Published: June 7, 2021
We are far enough into the Twenty-First Century that it should not have come as a surprise that auction houses making headlines with contemporary art sales would eventually create an entirely new category to distinguish those sales from auctions of Twentieth Century art. That moment has arrived at Christie’s, which, on May 11, conducted its first sale dedicated to works made in the Twenty-First Century. Auctioneering that sale was Gemma Sudlow, who heads the firm’s Private and Iconic Collections department, which is based in New York City. We reached out to Sudlow to find out how high the pressure is for those sales, and what she does to prepare when the world might be watching.
Was this the first Evening sale you’ve auctioneered? If not, what was the first Evening sale and when was that?
I became an auctioneer for Christie’s back in 2012 and have taken many sales in London and New York across multiple categories, including furniture, photography, Chinese ceramics and works of art, Old Master paintings and postwar and contemporary art. As part of my day job, I’ve also had the privilege of selling some of the most important and press-worthy collections that have come to market in that time, including The Private Collection of President & Mrs Ronald Reagan, the David Gilmour Guitar Collection and the private collections of Robert Hatfield Ellsworth, Paul Walter, Joan Rivers, Jayne Wrightsman and Mrs Henry Ford II – to name but a few.

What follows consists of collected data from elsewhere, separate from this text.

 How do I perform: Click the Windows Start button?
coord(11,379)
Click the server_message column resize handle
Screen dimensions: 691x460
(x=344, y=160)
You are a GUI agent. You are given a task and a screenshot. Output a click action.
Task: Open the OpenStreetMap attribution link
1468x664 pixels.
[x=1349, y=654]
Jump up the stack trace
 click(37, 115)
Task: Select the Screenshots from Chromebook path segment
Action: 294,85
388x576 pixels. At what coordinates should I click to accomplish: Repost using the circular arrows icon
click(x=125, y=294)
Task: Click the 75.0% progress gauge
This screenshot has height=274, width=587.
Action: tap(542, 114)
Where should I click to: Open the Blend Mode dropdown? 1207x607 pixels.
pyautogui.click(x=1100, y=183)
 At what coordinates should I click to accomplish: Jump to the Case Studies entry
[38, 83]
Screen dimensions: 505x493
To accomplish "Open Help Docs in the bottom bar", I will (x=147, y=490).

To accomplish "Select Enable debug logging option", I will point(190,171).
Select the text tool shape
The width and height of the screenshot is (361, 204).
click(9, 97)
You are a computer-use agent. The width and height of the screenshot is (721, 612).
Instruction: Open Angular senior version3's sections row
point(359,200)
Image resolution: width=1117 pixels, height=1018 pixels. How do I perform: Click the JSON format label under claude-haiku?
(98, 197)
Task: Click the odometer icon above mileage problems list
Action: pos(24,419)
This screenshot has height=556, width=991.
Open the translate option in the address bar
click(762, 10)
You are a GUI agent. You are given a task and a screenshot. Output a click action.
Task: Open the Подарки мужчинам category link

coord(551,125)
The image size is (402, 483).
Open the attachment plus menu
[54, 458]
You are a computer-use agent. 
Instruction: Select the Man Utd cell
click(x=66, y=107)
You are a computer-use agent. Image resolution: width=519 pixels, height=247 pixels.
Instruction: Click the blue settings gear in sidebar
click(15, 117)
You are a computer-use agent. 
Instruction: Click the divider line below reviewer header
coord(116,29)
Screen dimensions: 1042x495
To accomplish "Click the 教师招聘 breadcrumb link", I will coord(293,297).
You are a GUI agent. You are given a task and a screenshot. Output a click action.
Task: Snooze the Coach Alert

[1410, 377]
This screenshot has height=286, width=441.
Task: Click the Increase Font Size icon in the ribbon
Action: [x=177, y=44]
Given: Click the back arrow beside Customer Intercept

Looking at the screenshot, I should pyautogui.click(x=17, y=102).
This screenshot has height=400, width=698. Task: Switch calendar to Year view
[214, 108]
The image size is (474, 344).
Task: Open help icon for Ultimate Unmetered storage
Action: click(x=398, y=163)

Technically one could argue my first ‘evening’ sale was selling the Chinese works of art from the Rockefeller collection around midnight at the close of a phenomenal and record-breaking week of sales (May 8-11, 2018) it remains the most valuable collection ever sold at auction to this day. I think auctioneer John Hays, however, took the prize for the most outstanding performance during a night shift; the rare duck decoys from the Rockefeller collection concluded somewhere around 2 am! With a truly global art market, our perception of evening sales has shifted – that’s why I start every sale by saying good morning, good evening and good afternoon – you never know what time zone your bidders and buyers might be in.
Auction houses have had to shift to global online only sales – was this the first global online sale you’ve sold?
The Twenty-First Century sale in May was my first time fielding live-streamed telephone bids from colleagues in global locations, but Christie’s established our LIVE bidding platform in 2011 so I’ve always been used to taking bids globally via a screen in the saleroom.
I imagine the pressure before any auction might be fairly intense. Does the global aspect magnify that?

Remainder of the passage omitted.